_Work instruction_.
Lines from the one containing "The image size" through the end of the listing are what is wanted, given again exactly with both ends included and pictures left out.

_Data provided_.
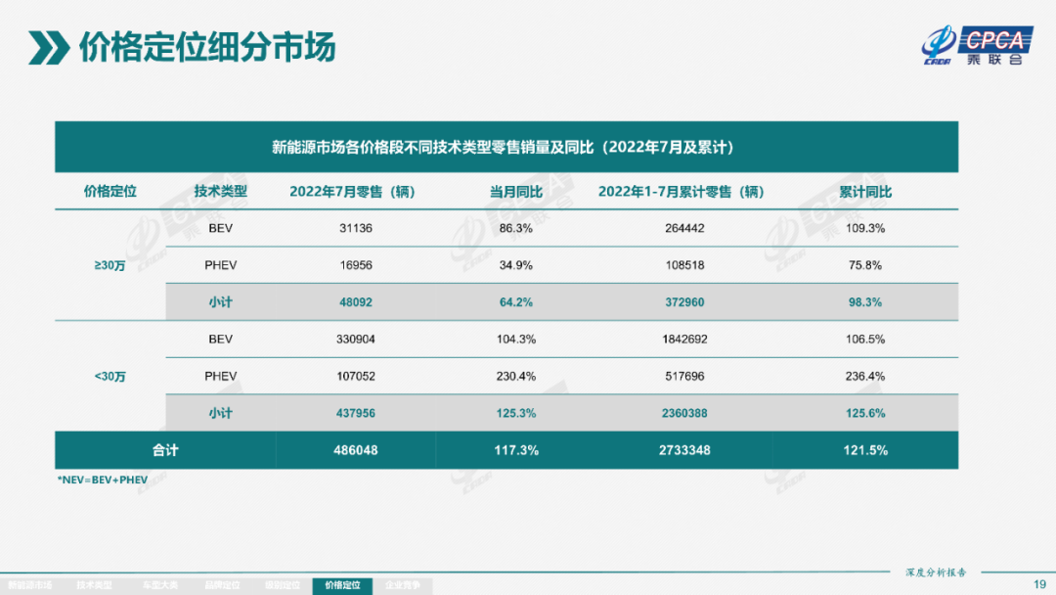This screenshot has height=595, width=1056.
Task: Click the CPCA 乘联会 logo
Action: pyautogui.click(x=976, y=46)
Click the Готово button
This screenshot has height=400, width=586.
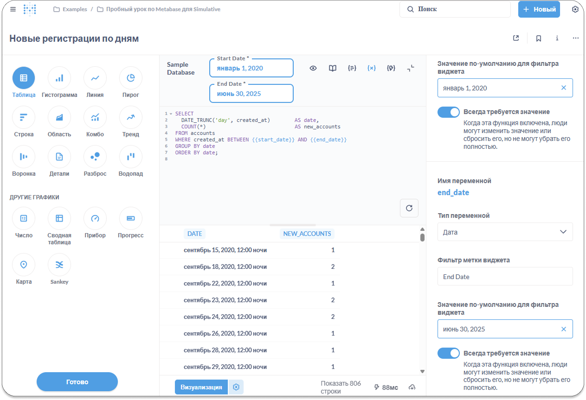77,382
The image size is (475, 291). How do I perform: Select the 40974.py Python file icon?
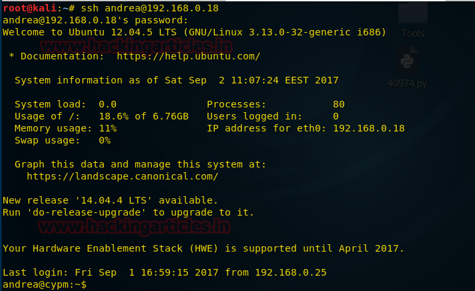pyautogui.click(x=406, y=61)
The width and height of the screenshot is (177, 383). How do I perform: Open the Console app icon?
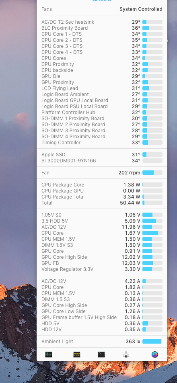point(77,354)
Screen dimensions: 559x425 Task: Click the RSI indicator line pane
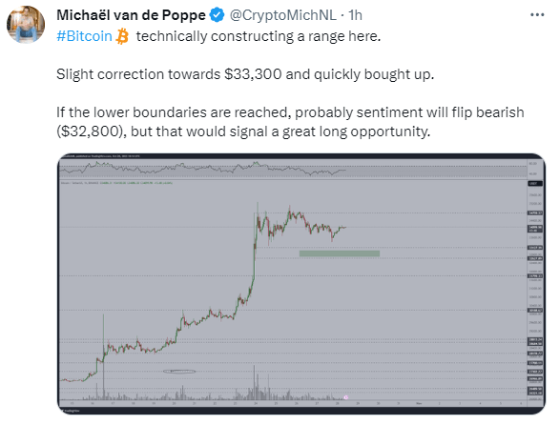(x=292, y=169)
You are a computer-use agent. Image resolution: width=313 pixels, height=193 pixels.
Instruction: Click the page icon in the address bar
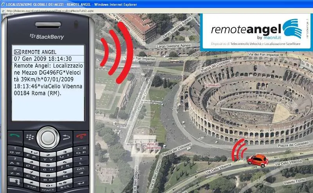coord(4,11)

_Solution for this problem_.
The image size is (475, 291). How do I perform: Select the 40974.py Python file icon?
pyautogui.click(x=406, y=61)
The width and height of the screenshot is (177, 383). How do I perform: Open the Console app icon?
point(77,354)
Screen dimensions: 559x425 Task: Click the RSI indicator line pane
(x=292, y=169)
You are a computer-use agent. Image resolution: width=313 pixels, height=193 pixels.
Instruction: Click the page icon in the address bar
coord(4,11)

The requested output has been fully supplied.